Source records

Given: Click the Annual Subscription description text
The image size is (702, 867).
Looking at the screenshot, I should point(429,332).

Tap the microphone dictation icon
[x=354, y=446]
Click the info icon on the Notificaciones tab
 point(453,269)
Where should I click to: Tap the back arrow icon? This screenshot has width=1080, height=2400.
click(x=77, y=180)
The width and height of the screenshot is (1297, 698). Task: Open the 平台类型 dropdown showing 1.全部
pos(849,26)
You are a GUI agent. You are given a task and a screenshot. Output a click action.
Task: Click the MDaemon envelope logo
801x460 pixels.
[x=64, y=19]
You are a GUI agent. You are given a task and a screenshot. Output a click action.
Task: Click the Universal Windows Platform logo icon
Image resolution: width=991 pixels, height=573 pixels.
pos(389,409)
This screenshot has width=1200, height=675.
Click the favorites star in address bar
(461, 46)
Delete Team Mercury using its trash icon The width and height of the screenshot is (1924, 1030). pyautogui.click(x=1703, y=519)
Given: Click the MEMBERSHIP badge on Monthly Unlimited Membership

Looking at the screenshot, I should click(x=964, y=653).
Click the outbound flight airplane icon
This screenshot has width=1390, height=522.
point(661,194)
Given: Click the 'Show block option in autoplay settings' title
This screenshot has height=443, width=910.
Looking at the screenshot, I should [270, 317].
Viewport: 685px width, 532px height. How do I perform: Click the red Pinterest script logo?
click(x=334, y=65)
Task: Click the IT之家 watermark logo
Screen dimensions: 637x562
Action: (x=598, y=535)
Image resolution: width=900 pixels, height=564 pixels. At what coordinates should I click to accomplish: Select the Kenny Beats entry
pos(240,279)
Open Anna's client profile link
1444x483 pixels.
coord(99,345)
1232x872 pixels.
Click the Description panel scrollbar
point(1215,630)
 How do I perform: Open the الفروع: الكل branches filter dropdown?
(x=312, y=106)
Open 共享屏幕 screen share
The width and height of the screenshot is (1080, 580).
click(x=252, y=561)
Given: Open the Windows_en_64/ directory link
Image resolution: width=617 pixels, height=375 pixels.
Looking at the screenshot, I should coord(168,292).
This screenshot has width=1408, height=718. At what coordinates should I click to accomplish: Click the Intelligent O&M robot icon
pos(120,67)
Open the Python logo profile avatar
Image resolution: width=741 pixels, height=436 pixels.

§ **Work order**
Repeat the records above in full, word for word.

§ **Solution**
Given: Click the Annual Subscription description text
The image size is (702, 867).
Looking at the screenshot, I should point(429,332).

Tap the microphone dictation icon
[x=354, y=446]
Click the info icon on the Notificaciones tab
 point(453,269)
Where should I click to: Tap the back arrow icon? This screenshot has width=1080, height=2400.
click(x=77, y=180)
The width and height of the screenshot is (1297, 698). Task: Open the 平台类型 dropdown showing 1.全部
pos(849,26)
You are a GUI agent. You are given a task and a screenshot. Output a click action.
Task: Click the MDaemon envelope logo
801x460 pixels.
[x=64, y=19]
You are a GUI agent. You are given a task and a screenshot. Output a click action.
Task: Click the Universal Windows Platform logo icon
Image resolution: width=991 pixels, height=573 pixels.
pos(389,409)
This screenshot has width=1200, height=675.
Click the favorites star in address bar
(461, 46)
Delete Team Mercury using its trash icon The width and height of the screenshot is (1924, 1030). pyautogui.click(x=1703, y=519)
Given: Click the MEMBERSHIP badge on Monthly Unlimited Membership

Looking at the screenshot, I should click(x=964, y=653).
Click the outbound flight airplane icon
This screenshot has width=1390, height=522.
point(661,194)
Given: Click the 'Show block option in autoplay settings' title
This screenshot has height=443, width=910.
Looking at the screenshot, I should [270, 317].
Viewport: 685px width, 532px height. How do I perform: Click the red Pinterest script logo?
click(x=334, y=65)
Task: Click the IT之家 watermark logo
Screen dimensions: 637x562
Action: (x=598, y=535)
Image resolution: width=900 pixels, height=564 pixels. At what coordinates should I click to accomplish: Select the Kenny Beats entry
pos(240,279)
Open Anna's client profile link
1444x483 pixels.
coord(99,345)
1232x872 pixels.
Click the Description panel scrollbar
point(1215,630)
 How do I perform: Open the الفروع: الكل branches filter dropdown?
(x=312, y=106)
Open 共享屏幕 screen share
The width and height of the screenshot is (1080, 580).
click(x=252, y=561)
Given: Open the Windows_en_64/ directory link
Image resolution: width=617 pixels, height=375 pixels.
Looking at the screenshot, I should coord(168,292).
This screenshot has width=1408, height=718. At what coordinates should I click to accomplish: Click the Intelligent O&M robot icon
pos(120,67)
Open the Python logo profile avatar
Image resolution: width=741 pixels, height=436 pixels.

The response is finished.